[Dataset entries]
┌──

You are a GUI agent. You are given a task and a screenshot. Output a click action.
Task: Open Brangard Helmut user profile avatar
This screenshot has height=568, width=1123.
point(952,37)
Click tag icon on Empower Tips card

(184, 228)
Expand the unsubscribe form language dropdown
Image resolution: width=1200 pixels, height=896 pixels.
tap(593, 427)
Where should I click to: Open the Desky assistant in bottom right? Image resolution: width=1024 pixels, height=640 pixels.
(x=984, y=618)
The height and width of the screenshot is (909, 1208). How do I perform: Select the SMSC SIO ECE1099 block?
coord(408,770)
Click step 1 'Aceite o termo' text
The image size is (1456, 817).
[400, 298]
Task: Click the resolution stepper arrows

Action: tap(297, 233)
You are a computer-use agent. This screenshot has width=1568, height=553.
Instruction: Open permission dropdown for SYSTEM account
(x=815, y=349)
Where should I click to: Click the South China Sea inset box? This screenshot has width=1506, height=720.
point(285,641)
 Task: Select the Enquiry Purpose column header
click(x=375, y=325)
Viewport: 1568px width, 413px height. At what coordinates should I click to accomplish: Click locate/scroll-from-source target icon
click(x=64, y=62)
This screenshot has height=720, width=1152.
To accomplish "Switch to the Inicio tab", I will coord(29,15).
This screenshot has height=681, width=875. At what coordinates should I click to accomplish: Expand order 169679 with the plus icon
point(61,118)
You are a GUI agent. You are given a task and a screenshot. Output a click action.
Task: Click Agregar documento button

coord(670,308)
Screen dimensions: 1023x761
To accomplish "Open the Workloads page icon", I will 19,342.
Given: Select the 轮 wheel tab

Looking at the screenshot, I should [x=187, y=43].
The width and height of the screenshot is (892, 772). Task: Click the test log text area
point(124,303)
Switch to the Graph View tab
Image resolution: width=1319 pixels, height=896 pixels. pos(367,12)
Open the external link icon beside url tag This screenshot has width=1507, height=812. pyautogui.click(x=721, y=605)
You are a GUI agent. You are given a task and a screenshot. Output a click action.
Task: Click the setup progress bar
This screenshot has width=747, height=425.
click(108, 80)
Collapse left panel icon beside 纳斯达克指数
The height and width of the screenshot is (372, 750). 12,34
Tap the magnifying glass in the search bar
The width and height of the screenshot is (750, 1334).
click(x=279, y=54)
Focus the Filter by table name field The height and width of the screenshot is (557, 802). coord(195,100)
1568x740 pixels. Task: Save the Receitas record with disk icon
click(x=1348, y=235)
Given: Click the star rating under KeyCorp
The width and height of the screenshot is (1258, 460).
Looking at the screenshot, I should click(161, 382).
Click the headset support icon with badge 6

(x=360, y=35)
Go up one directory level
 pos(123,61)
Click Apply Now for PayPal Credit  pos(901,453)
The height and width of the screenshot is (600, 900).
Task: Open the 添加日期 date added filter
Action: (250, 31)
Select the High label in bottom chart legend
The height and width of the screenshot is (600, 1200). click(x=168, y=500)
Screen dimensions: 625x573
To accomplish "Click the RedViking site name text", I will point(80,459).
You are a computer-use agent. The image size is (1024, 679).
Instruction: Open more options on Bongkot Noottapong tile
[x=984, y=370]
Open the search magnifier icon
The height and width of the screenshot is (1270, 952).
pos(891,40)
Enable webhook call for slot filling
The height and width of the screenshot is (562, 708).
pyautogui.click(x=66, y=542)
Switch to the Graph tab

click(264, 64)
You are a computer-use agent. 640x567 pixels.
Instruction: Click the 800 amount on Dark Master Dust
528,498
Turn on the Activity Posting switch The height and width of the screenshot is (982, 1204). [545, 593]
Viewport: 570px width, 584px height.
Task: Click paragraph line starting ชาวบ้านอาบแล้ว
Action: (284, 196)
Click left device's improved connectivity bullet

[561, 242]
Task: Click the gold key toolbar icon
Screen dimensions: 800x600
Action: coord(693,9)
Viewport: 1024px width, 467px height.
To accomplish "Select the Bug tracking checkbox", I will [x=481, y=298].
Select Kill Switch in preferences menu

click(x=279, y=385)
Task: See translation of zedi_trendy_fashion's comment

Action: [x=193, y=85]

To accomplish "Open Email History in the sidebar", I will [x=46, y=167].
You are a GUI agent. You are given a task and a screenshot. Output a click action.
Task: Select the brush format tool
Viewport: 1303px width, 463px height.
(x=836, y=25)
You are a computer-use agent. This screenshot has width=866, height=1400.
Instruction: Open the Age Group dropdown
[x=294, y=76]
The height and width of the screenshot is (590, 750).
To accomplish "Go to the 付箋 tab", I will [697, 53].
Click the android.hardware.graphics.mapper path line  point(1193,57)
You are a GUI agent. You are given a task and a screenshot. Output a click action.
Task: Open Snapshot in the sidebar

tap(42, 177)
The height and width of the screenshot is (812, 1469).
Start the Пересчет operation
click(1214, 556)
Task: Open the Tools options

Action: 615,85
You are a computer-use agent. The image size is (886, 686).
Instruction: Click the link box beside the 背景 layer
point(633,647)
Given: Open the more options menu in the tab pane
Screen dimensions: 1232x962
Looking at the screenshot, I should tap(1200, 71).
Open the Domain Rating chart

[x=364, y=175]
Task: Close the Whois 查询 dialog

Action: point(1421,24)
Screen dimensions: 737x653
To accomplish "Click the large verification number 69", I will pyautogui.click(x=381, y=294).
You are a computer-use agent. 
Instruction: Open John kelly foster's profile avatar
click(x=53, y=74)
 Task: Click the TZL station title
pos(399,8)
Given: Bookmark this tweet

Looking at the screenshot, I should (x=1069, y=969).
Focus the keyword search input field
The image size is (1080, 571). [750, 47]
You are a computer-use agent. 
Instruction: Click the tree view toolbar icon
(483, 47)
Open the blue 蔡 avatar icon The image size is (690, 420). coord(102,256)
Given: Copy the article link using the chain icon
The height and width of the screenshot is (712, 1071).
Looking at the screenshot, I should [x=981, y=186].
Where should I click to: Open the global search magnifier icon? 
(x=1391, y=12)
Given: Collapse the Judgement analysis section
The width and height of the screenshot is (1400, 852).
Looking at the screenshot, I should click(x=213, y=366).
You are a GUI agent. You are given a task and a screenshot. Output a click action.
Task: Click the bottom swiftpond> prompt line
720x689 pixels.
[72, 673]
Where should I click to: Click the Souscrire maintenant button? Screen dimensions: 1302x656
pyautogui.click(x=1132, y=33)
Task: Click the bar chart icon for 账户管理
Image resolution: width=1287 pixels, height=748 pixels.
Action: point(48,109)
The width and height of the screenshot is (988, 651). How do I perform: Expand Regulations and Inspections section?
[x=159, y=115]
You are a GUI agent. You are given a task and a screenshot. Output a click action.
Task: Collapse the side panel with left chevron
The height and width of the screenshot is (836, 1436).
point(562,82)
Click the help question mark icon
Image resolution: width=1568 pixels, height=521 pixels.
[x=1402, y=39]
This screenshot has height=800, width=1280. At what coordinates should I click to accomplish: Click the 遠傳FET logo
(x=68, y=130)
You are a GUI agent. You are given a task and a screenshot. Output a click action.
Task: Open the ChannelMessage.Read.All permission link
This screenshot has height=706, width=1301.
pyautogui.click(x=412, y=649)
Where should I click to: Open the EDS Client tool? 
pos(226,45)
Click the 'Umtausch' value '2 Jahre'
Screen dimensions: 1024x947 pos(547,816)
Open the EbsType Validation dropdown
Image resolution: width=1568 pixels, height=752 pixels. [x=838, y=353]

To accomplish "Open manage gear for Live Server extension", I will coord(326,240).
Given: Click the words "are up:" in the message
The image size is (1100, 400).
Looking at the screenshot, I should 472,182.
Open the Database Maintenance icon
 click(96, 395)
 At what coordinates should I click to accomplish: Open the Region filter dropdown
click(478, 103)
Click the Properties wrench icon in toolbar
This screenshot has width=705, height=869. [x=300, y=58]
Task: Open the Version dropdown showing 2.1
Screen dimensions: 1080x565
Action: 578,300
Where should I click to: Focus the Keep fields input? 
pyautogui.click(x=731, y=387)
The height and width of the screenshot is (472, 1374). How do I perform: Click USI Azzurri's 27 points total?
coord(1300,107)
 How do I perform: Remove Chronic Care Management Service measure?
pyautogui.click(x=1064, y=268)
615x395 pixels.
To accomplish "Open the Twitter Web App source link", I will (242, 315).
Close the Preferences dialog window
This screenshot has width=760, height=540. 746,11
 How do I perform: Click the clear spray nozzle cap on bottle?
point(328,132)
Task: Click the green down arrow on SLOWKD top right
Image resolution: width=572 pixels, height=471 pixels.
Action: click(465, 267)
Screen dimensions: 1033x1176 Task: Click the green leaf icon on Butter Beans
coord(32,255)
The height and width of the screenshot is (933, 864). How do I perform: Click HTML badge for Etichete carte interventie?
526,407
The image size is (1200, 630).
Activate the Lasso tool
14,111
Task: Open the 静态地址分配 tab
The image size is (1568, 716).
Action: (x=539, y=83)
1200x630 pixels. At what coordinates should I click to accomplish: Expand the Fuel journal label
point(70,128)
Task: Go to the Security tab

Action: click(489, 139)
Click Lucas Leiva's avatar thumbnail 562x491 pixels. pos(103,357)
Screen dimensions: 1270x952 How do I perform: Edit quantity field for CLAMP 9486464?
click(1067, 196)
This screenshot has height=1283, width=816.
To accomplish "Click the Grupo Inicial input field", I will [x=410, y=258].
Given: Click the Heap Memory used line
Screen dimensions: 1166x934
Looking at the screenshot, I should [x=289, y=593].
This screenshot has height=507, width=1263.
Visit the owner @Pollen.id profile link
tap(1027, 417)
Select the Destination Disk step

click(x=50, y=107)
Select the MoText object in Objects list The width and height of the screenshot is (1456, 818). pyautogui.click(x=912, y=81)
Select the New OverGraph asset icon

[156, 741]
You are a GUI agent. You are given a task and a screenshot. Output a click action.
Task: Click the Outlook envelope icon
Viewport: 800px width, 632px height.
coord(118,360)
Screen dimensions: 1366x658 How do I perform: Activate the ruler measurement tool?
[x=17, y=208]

└──

- [WHAT YOU ARE ASKED TO DO]
Reproduce exactly, and only, the lines from the start of the entries through the one that contains "Expand the unsubscribe form language dropdown".

- [SOLUTION FOR THIS TASK]
You are a GUI agent. You are given a task and a screenshot. Output a click action.
Task: Open Brangard Helmut user profile avatar
This screenshot has height=568, width=1123.
point(952,37)
Click tag icon on Empower Tips card

(184, 228)
Expand the unsubscribe form language dropdown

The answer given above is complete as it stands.